Option 1: Server-Sent Events (SSE)
SSE is simpler than WebSockets for one-directional server-to-client streaming.
const express = require('express');
const app = express();
app.get('/market-stream/:ticker', (req, res) => {
const { ticker } = req.params;
res.setHeader('Content-Type', 'text/event-stream');
res.setHeader('Cache-Control', 'no-cache');
res.setHeader('Connection', 'keep-alive');
const monitor = new MarketMonitor(5000); // Poll every 5 seconds
monitor.onMarketUpdate = (data) => {
res.write(`data: ${JSON.stringify(data)}\n\n`);
};
monitor.watch(ticker);
res.on('close', () => monitor.stop());
});
app.listen(3000, () => console.log('Streaming on :3000'));
Client-side:
const eventSource = new EventSource('/market-stream/KXSB');
eventSource.onmessage = (event) => {
const data = JSON.parse(event.data);
updateDashboard(data);
};
eventSource.onerror = (error) => {
console.error('Stream error:', error);
eventSource.close();
};
Option 2: WebSockets for Bi-Directional Communication
WebSockets allow client and server to send messages at any time.
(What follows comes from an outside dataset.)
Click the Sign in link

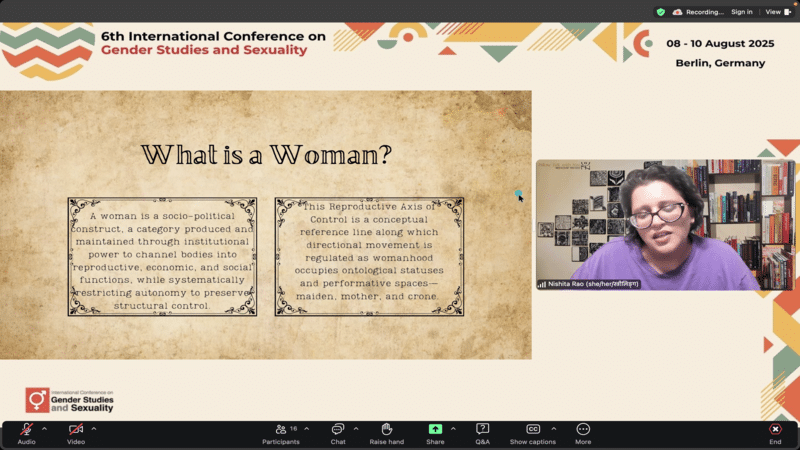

const WebSocket = require('ws');
const http = require('http');
const express = require('express');
const app = express();
const server = http.createServer(app);
const wss = new WebSocket.Server({ server });
wss.on('connection', (ws) => {
const subscriptions = new Set();
ws.on('message', (message) => {
const { action, ticker } = JSON.parse(message);
if (action === 'subscribe') {
subscriptions.add(ticker);
ws.send(JSON.stringify({ type: 'subscribed', ticker }));
} else if (action === 'unsubscribe') {
subscriptions.delete(ticker);
}
});
const monitor = new MarketMonitor(5000);
monitor.onMarketUpdate = (ticker, data) => {
if (subscriptions.has(ticker)) {
ws.send(JSON.stringify({
type: 'update',
ticker,
data
}));
}
};
// Monitor all subscribed tickers
const checkInterval = setInterval(() => {
for (const ticker of subscriptions) {
monitor.watch(ticker);
}
}, 1000);
ws.on('close', () => {
clearInterval(checkInterval);
monitor.stop();
});
});
server.listen(3000);
Client-side:
const ws = new WebSocket('ws://localhost:3000');
ws.onopen = () => {
ws.send(JSON.stringify({ action: 'subscribe', ticker: 'KXSB' }));
ws.send(JSON.stringify({ action: 'subscribe', ticker: 'KXEL' }));
};
ws.onmessage = (event) => {
const message = JSON.parse(event.data);
if (message.type === 'update') {
updateMarketRow(message.ticker, message.data);
}
};
ws.onerror = (error) => {
console.error('WebSocket error:', error);
ws.close();
};
ws.onclose = () => {
console.log('Disconnected. Reconnecting in 3 seconds...');
setTimeout(() => location.reload(), 3000);
};
SSE vs WebSockets
| Feature | SSE | WebSocket |
|---|---|---|
| Browser Support | Chrome/Firefox/Safari | All modern |
| Bi-directional | No (server → client only) | Yes |
| Latency | Lower | Lowest |
| Complexity | Simpler | More complex |
| Best for | Live notifications | Interactive dashboards |
Use SSE if: Broadcasting live market prices one-way to many clients. Use WebSockets if: Clients need to subscribe/unsubscribe dynamically.
Dashboard UI Example
<table id="markets">
<thead>
<tr>
<th>Ticker</th>
<th>Title</th>
<th>Yes Price</th>
<th>No Price</th>
<th>Volume (24h)</th>
</tr>
</thead>
<tbody id="market-rows"></tbody>
</table>
<script>
function updateMarketRow(ticker, markets) {
let row = document.querySelector(`[data-ticker="${ticker}"]`);
if (!row) {
row = document.createElement('tr');
row.setAttribute('data-ticker', ticker);
document.querySelector('#market-rows').appendChild(row);
}
const m = markets[0]; // First market in response
row.innerHTML = `
<td>${ticker}</td>
<td>${m.title}</td>
<td>${(m.yes_price / 100).toFixed(2)}</td>
<td>${(m.no_price / 100).toFixed(2)}</td>
<td>${(m.volume_24h / 1e6).toFixed(1)}M</td>
`;
}
</script>
Next Steps
Add persistence: log all price changes to a database, then build a chart showing price history and volatility over time.